DONG Energy to sell oil, gas unit
Sale turns Danish firm into leading, pure play renewables company says CEO
Danish utility and offshore wind farm developer DONG Energy has agreed to sell its oil and gas business to petrochemicals firm Ineos for $1.3 billion (Dh4.7 billion), it said yesterday, the latest in a string of North Sea deals.
The sale is a blow to shipping group A.P. Moller-Maersk, which had sought to merge its oil and gas business with DONG into a company worth more than $10 billion as part of a major restructuring. Talks between the two stalled late last year over price, sources said in December, and Maersk Chief Executive Soren Skou said in January he saw a listing of the energy unit as the more likely option.
For DONG Energy, the world’s biggest operator of offshore wind power, the sale marks a step away from fossil fuels as it seeks to focus solely on offshore wind.
“The transaction completes the transformation of DONG Energy into a leading, pure play renewables company,” DONG Chief Executive Henrik Poulsen said in a statement. Ineos, which already owns the Grangemounth refinery in Scotland and last month bought the Forties pipeline system in the North Sea from BP, has been looking to expand into exploration and production.
Oil prices
Deal-making in the North Sea has picked up in recent months amid steadier oil prices, following a slump that brought transactions to a halt in the ageing basin.

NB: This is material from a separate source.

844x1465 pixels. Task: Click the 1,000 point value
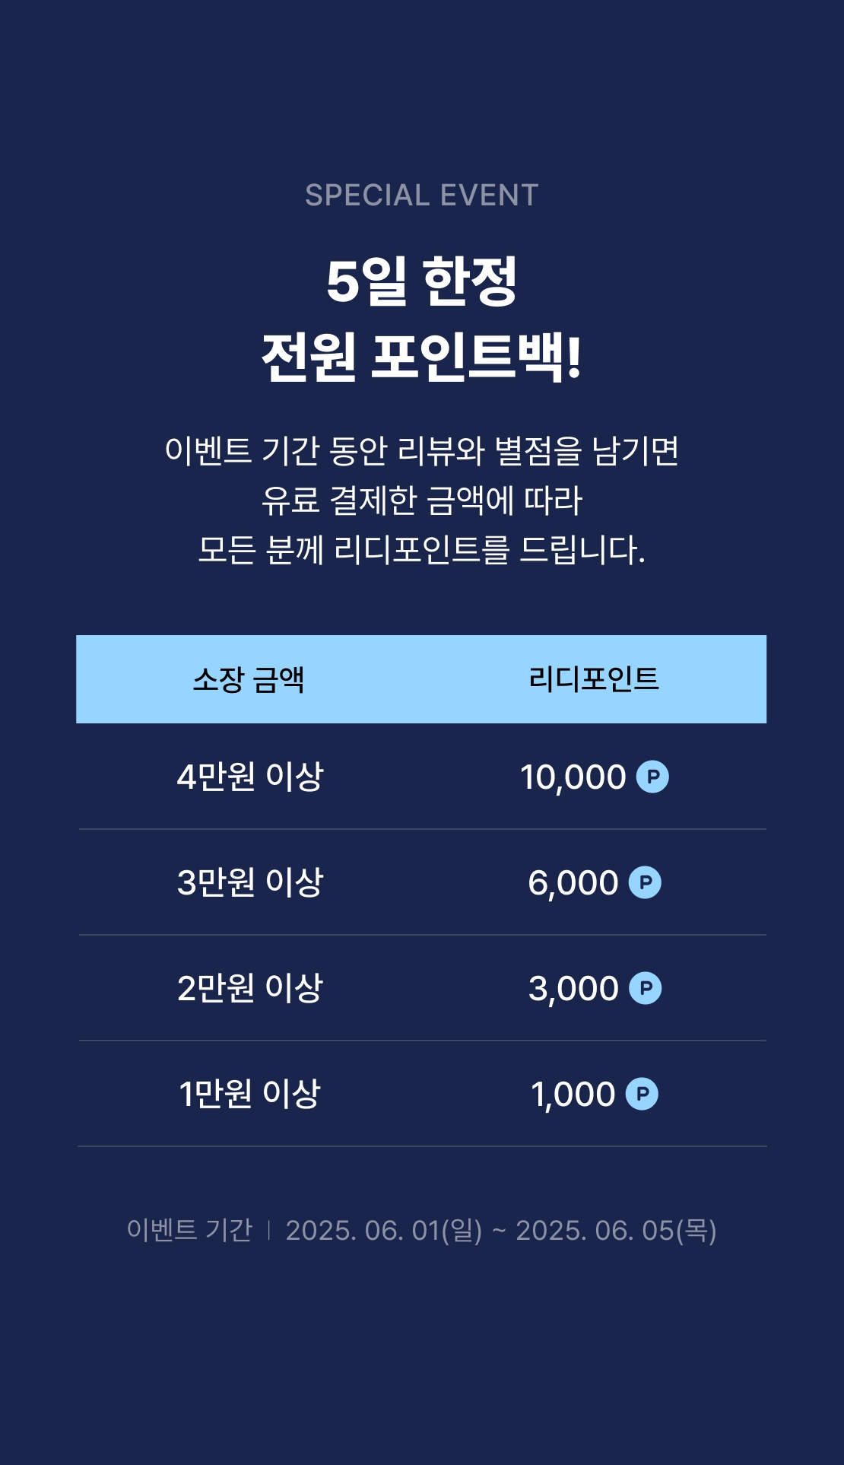click(573, 1095)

Ineos joins a number of private equity-backed companies such as Chrysaor and Siccar Point that have in recent months acquired large assets in the North Sea from operators such as Royal Dutch Shell and Austria’s OMV.

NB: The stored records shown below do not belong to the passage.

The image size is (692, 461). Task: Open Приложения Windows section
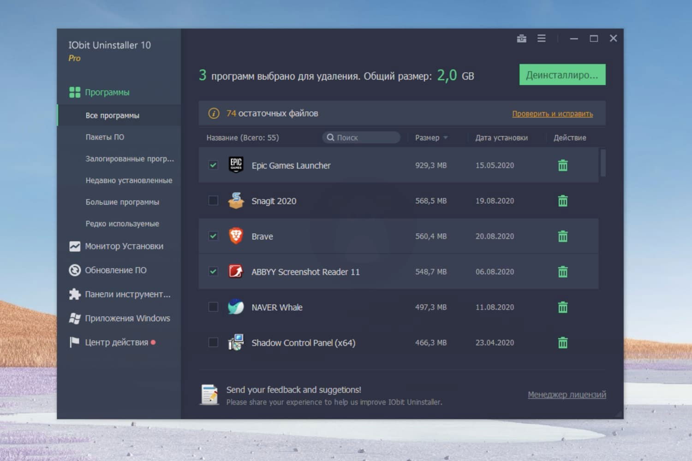click(x=75, y=318)
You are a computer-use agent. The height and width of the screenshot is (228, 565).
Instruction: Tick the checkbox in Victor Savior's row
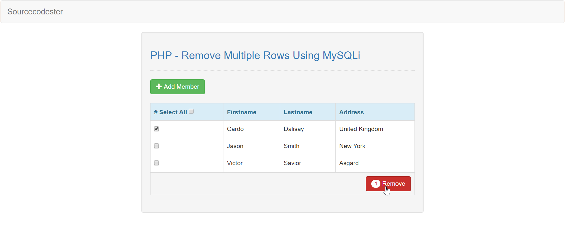coord(156,163)
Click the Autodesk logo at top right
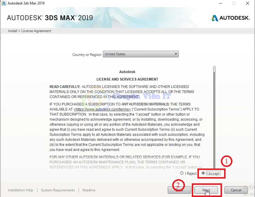Image resolution: width=255 pixels, height=197 pixels. [x=230, y=18]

Also this month, Neptune Oil & Gas agreed to buy a majority stake in French utility Engie’s exploration and production business for $3.9 billion.
Ineos will take over decommissioning liabilities of around 7 billion Danish crowns ($1.05 billion), DONG said, but DONG will retain all hedge contracts related to the oil and gas business, which had a market value of 1.9 billion crowns by end-March.